Show all lines of the listing that contain the word "computer".

-.-.-

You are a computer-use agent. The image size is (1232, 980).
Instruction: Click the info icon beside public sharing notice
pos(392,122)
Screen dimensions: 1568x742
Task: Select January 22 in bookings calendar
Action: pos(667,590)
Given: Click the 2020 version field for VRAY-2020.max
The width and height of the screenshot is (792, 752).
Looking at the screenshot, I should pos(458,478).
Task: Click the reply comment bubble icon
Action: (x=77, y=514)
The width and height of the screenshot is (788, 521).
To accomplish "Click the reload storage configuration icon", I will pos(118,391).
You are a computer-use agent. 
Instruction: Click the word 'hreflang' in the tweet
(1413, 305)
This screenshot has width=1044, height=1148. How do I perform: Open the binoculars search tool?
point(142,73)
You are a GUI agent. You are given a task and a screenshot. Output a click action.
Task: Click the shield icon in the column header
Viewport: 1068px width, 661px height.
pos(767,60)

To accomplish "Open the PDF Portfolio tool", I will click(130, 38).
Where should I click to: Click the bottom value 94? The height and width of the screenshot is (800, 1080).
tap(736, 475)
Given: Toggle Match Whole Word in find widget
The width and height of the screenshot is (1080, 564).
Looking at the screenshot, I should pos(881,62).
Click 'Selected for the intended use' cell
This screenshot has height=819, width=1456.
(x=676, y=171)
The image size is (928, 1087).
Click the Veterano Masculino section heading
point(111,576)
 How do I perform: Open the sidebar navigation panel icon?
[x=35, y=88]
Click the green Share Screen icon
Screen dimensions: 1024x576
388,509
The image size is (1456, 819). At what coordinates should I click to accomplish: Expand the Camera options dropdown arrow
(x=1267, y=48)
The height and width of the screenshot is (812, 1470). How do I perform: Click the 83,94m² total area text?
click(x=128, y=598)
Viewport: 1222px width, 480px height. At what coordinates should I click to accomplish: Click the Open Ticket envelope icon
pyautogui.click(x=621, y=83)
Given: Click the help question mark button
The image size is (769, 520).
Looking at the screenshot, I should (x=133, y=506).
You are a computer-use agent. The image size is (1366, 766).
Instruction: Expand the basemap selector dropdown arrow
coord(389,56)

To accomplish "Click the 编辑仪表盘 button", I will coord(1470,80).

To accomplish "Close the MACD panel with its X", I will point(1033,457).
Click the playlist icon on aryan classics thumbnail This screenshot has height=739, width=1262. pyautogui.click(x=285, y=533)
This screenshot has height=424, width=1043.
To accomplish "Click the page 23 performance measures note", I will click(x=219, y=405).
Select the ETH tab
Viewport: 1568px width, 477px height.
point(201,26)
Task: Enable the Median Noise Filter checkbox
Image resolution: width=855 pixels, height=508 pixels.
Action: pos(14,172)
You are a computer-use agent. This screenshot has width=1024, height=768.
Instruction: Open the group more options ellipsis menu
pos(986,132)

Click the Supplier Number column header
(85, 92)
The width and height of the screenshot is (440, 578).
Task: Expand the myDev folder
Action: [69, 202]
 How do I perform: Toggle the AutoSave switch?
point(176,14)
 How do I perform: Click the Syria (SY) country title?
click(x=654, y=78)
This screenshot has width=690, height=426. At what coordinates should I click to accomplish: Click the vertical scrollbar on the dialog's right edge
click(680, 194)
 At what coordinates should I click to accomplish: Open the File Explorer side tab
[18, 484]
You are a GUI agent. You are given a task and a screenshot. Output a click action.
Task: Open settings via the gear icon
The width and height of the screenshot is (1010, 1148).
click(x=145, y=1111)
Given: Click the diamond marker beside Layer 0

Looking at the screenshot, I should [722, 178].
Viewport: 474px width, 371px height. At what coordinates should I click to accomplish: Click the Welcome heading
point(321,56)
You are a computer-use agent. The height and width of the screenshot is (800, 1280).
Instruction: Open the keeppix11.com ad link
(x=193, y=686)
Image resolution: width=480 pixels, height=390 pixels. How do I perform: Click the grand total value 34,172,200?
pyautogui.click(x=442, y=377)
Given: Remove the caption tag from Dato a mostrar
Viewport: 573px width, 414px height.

-.-.-

Written solution:
You are a computer-use agent. The image size is (1232, 980).
You are a computer-use agent. 
You are a computer-use agent. The image size is (1366, 766).
You are a computer-use agent. This screenshot has width=1024, height=768.
You are a computer-use agent. The height and width of the screenshot is (800, 1280).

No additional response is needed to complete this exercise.